Antony and Cleopatra may be deeply in love, but they spend most of their time "bickering, being vile to each other. It's a co-dependent, deeply destructive, addictive relationship. It is the very flaws in these people which make us love them ... but both run countries, one (Antony) is responsible for half the known world and he's buggering about in Alexandria."

The distinction between Rome and Egypt (and by extension between reason and emotion; between public responsibility and private indulgence) will be simply shown on the Swan stage. Doran is avoiding opulent scene-setting, instead showing contrasts by costume and behaviour, "the Romans perpendicular. The Egyptians horizontal", he jokes.

Doran says that it is generally seen as Cleopatra's play, "but Antony is a magnificent part, a detailed psychological study of disintegration. There are lots of references to his emptiness, as opposed to Caesar's fullness, and there is an amazing moment when he comes in determined to kill Cleopatra and starts looking at the clouds."

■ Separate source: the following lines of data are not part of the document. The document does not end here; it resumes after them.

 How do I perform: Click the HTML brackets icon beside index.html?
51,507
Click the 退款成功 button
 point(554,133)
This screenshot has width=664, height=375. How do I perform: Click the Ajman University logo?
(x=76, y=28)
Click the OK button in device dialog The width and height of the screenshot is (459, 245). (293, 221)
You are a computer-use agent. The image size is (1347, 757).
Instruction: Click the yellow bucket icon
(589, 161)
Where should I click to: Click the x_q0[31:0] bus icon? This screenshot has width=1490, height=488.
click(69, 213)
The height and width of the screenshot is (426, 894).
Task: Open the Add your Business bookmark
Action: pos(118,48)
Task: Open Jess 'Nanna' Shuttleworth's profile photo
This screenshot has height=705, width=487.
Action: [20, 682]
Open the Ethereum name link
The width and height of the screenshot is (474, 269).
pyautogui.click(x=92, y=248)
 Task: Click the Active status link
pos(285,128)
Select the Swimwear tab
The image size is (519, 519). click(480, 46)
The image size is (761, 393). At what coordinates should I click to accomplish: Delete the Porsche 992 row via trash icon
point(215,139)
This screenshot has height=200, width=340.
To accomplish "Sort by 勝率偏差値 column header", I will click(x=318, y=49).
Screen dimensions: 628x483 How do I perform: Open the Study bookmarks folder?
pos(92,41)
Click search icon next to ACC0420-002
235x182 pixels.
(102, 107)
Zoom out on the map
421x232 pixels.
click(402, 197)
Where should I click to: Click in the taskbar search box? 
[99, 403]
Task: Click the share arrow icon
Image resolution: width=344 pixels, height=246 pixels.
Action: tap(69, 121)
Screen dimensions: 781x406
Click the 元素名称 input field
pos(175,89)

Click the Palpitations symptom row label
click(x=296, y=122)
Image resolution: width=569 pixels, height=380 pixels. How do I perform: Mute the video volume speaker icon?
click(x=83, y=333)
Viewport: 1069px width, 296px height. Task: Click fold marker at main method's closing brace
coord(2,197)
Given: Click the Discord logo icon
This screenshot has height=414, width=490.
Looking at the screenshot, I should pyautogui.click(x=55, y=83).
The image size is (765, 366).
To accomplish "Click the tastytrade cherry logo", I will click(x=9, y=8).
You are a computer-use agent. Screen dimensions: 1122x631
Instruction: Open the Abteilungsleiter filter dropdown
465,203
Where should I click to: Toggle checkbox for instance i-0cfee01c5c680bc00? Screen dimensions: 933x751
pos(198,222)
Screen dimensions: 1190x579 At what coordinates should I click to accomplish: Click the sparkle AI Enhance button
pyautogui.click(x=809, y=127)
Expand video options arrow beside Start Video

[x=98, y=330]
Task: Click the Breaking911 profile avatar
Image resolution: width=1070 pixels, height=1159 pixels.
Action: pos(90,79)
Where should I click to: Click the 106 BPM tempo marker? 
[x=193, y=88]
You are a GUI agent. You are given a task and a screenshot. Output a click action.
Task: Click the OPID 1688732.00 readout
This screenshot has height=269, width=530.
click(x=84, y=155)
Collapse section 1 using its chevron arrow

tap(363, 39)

Antony notes their changeable nature and likens himself to them. "It's as if he no longer knows how to play Antony", says Doran.

Still determined to be a noble Roman, he attempts to kill himself and bungles that too. Cleopatra "changes moment by moment, but she is always a politician as well as a lover."

Both Antony and Cleopatra are dramatic, playing out their roles for whatever audience is available, until she stage-manages her death scene as a glorious queen. The two title roles share with Enobarbus and Octavius two-thirds of the lines. Octavius, the ultimate Roman, has "a terrifying rigour", but he also has several passionate outbursts about Antony. "He clearly worships the man that Antony was. The age difference is important.

The idealism and rigour of youth will not allow of fallibility. It's a well-balanced play with these four."

Enobarbus, meanwhile, "is a great invention of Shakespeare's". He is referred to in Shakespeare's source, Plutarch, but developed into a character riven by conflict, whether to be loyal or defect like everybody else. Doran says he reflects our reaction, watching what happens "with great pain, with compassion and horror at what Antony does".